Kraft Nabisco Championship


Battle Tested

Kfn3rd13 Kristy McPherson was led to golf when a childhood disease forced her to give up other sports. "The best thing that ever happened to me." McPherson said.
 

...........................................................
Kristy McPherson hadn't contended in a major before this week. But she's faced greater challenges, and it's an experience she intends to draw on Sunday.

RANCHO MIRAGE, Calif. -- Kristy McPherson is en route from obscurity and she isn't traveling light. She brings with her a weighty biography that has begged to be exposed, but has remained veiled for lack of a proper forum.

Now that McPherson has been formally introduced to the golf world by virtue of her third-round lead in the Kraft Nabisco Championship, her story comes to light, and we learn that it includes a childhood disease that restricted her ability to walk and left her bedridden for the better part of a year.

At 11, she was diagnosed with Still's Disease, a form of juvenile rheumatoid arthritis. For an active girl for whom softball and basketball were passions, it was as devastating as it was debilitating. Doctors informed her that she would no longer be able to play softball or basketball, nor would she be able to participate in any activity that involved running or jumping.

It was, she said, akin to the end of the world for a sixth-grader, who was unable to walk. The upside to this otherwise grim tale is that her disease and the limitations it imposed on her enabled her to latch onto golf, albeit reluctantly, despite growing up in Myrtle Beach, S.C.

"I didn't really like golf," she said late Saturday afternoon, after a round of two-under par 70 gave her a one-stroke lead over Cristie Kerr heading into the final round on the Dinah Shore Tournament Course at Mission Hills. "But it was the only thing I could do at the time, because I didn't have to run or jump."

She was 14 when she finally embraced the game for which she originally had an aversion. She took to it quickly, climbing from local junior ranks to the American Junior Golf Association and demonstrating enough potential to earn a scholarship to South Carolina.

"Like I always say, getting sick when I was young was the best thing that every happened to me," she said, noting the career it allowed her to find as well as the perspective it has provided her.

"It allows me to appreciate every day. It allows me not to put so much pressure on my golf game, to take everything as a blessing."

She still takes medications daily to control the arthritis that affects her knees and joints. The pain occasionally resurfaces, she said, though not here in the dry, warm Southern California desert. "If it's cold and rainy it bothers me more," she said.

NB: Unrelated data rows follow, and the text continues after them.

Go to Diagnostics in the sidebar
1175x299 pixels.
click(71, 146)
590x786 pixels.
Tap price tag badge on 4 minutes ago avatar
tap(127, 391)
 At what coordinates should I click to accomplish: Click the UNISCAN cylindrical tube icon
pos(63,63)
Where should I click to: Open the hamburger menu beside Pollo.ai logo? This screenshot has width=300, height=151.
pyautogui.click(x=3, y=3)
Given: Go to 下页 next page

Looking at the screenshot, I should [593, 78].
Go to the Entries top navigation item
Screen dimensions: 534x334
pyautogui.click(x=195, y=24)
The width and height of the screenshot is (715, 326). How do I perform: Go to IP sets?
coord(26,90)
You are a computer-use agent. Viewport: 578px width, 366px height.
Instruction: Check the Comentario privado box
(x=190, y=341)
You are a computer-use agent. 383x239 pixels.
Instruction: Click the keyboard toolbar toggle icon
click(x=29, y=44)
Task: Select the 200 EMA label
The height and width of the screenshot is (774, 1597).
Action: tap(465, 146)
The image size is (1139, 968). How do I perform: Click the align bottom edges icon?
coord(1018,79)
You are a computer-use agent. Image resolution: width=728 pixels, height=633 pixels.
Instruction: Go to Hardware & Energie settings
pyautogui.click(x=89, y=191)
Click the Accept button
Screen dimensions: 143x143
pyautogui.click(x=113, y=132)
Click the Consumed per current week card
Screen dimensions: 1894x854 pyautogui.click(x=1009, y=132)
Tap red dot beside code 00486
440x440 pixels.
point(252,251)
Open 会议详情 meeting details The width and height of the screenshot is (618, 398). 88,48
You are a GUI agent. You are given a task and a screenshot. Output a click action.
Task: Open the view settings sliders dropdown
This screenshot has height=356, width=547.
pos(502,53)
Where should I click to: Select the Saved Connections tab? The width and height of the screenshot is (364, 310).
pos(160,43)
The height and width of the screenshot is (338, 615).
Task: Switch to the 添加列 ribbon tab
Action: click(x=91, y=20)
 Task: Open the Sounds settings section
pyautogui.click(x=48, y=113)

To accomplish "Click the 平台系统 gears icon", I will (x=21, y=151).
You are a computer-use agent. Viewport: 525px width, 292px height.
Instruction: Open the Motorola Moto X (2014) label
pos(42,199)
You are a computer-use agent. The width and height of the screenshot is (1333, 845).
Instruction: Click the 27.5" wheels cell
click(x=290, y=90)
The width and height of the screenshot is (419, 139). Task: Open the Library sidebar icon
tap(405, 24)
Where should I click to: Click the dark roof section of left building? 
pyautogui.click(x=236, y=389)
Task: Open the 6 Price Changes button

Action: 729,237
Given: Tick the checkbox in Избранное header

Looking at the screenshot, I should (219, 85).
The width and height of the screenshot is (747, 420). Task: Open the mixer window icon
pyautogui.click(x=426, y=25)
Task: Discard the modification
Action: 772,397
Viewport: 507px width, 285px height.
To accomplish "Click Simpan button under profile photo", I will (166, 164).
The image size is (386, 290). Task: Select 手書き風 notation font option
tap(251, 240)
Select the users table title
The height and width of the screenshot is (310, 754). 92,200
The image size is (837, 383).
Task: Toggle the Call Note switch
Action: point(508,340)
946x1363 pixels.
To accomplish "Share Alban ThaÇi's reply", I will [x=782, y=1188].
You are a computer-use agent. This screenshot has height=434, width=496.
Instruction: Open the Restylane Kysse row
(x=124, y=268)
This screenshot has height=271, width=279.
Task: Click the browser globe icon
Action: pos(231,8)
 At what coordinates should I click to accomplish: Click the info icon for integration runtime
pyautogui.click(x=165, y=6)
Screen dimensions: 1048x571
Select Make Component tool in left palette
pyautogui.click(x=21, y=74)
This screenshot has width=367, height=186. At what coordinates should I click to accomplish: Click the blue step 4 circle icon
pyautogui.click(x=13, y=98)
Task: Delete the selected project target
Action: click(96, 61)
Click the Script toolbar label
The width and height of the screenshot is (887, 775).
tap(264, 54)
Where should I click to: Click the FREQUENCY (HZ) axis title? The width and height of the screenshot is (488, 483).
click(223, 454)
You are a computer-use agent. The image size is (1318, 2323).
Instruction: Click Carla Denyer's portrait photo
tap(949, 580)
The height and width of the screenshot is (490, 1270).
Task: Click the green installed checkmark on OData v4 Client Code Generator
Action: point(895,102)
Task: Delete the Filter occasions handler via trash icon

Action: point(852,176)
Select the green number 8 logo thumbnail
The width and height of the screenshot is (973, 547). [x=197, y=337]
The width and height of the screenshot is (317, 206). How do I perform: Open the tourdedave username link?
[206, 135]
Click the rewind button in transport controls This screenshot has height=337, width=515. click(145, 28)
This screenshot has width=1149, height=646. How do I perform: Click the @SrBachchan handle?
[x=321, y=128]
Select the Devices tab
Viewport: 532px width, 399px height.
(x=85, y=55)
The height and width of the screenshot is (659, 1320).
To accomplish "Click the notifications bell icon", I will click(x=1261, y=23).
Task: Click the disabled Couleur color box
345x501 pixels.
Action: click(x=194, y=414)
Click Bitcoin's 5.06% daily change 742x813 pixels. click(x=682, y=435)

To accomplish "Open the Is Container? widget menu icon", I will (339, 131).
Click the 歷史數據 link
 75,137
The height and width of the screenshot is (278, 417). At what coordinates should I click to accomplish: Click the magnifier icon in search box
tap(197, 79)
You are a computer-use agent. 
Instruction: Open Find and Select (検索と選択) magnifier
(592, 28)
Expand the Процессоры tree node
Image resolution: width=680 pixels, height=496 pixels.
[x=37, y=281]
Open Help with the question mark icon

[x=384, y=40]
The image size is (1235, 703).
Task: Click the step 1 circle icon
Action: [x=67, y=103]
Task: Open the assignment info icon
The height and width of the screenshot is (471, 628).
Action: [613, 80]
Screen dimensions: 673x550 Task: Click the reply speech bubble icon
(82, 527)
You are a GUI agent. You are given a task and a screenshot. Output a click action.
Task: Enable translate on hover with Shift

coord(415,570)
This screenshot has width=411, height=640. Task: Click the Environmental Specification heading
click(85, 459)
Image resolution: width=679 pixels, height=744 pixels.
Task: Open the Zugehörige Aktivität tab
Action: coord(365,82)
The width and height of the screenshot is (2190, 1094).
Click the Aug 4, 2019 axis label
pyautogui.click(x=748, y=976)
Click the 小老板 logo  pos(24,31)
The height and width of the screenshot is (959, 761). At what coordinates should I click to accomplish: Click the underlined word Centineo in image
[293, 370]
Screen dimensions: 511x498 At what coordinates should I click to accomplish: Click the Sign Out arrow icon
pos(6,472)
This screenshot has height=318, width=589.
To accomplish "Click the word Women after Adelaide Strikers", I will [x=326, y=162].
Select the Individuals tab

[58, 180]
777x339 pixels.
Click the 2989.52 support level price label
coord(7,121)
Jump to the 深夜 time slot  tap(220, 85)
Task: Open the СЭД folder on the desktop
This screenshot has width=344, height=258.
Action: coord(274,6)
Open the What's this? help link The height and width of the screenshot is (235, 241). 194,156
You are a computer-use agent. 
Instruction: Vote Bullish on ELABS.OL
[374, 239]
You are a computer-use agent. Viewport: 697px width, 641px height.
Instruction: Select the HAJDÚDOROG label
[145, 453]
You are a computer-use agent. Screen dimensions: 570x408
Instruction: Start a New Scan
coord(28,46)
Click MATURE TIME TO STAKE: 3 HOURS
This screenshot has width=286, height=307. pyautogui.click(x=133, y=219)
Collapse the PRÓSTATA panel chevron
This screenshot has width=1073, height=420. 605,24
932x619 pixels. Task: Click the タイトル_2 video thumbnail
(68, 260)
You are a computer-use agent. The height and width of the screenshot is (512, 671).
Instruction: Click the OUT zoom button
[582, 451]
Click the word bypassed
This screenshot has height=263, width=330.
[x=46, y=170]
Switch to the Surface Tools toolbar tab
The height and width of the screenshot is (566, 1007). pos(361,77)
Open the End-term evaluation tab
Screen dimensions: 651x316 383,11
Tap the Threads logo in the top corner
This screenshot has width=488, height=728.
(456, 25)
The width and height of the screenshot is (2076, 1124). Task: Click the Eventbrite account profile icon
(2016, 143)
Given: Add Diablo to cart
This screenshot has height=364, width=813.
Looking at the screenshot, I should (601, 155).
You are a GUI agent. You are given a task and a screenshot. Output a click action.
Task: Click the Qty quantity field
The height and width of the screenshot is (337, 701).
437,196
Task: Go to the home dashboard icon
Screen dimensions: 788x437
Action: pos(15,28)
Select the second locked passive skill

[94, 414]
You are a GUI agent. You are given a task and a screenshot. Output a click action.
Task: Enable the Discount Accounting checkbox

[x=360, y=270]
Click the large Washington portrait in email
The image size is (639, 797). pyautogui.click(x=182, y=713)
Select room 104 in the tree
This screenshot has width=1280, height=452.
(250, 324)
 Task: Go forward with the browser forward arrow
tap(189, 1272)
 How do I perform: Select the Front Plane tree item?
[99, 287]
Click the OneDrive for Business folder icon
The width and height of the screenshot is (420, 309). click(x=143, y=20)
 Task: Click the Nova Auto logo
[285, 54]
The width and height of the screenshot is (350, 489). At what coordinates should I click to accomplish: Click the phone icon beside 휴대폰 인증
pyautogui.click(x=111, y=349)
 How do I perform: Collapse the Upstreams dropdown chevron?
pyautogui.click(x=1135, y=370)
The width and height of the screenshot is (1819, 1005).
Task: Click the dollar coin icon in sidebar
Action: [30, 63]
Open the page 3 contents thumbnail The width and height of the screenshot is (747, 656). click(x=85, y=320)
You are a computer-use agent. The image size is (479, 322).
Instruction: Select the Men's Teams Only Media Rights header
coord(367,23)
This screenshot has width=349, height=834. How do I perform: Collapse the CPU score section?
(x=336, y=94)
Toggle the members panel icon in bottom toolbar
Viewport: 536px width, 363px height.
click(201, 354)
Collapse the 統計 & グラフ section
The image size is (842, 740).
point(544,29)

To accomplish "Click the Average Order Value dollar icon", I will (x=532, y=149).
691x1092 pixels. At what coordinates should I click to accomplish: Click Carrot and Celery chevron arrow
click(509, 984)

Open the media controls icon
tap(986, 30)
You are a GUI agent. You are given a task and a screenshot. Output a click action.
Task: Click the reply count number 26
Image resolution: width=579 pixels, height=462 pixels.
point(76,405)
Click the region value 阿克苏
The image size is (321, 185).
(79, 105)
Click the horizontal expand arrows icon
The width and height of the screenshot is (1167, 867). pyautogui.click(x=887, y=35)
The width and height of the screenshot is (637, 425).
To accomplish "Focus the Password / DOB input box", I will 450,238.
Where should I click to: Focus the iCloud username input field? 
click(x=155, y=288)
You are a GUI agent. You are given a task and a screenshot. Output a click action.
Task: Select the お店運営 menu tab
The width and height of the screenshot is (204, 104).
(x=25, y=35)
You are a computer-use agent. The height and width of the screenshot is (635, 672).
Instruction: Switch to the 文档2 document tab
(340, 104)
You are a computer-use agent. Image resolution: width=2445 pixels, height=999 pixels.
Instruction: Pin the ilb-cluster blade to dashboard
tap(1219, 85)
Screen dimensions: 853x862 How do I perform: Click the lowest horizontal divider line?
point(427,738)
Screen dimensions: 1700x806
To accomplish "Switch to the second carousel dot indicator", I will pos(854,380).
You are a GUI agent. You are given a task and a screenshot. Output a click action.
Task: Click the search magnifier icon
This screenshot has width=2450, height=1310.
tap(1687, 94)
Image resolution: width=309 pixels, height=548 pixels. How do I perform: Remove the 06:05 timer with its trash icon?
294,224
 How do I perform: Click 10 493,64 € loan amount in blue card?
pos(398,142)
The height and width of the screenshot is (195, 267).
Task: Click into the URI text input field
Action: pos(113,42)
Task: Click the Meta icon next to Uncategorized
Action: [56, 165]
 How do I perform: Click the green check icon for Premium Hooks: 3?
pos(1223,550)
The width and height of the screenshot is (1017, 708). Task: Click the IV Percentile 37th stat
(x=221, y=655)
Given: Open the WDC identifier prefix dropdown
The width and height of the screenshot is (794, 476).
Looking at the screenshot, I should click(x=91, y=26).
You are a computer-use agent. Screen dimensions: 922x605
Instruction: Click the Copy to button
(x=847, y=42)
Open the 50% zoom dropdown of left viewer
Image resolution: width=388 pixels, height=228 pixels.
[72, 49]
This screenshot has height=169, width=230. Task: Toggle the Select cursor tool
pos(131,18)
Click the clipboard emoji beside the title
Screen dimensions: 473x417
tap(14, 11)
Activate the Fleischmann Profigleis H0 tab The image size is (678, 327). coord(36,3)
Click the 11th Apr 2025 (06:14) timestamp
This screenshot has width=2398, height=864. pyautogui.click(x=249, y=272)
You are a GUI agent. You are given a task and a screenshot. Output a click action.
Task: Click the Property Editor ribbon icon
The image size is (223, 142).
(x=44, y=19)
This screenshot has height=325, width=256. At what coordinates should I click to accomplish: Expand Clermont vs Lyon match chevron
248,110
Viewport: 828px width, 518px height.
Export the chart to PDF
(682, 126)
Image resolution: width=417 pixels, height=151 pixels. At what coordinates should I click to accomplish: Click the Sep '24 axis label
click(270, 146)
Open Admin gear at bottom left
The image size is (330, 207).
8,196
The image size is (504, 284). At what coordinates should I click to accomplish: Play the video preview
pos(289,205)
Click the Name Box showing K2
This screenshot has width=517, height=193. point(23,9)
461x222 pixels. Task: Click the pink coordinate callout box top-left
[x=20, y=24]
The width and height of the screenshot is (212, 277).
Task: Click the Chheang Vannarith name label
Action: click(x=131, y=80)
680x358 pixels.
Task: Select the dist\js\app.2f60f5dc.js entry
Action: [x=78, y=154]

McPherson, 27, is a Futures Tour graduate who is in her third year on the LPGA. Last year, she earned $407,237, though she has never finished higher than a tie for fourth at the P&G Beauty NW Arkansas Championship.

This is new to McPherson, not only leading heading into the final round, but leading a major championship. This is only the fifth major she's played in and she has never finished better than a tie for 21st.

She was tied with Christina Kim heading into third-round play and gave no indication of stage fright. "Today was fun," she said. "I actually had no nerves at all, which was pretty surprising to me. You can't get me or Christina (Kim, her playing partner) to shut up most of the time."

She has a favorable pairing on Sunday, too, in a threesome that includes her close friend Brittany Lincicome, whom she calls "Bam Bam," for her ability to launch the ball from the tee. "That's great," she said. "I would love it. I'm going to be out-driven all day, but that's all right."

A friendly face might help her to cope with the mounting pressure, but she'll require more of the precision shots she has delivered through the first three days. "I know I've got to play a lot of real solid golf. I just want to go out and try to play golf tomorrow and try to keep it simple."

Who knows whether she'll rise to the occasion on Sunday, but it seems unlikely that she'll shrink from it. Playing with the lead of a major championship is not the most difficult thing she has faced in her life.

Then there's this, her favorite quote: "Shoot for the moon. Even if you miss you will land among the stars."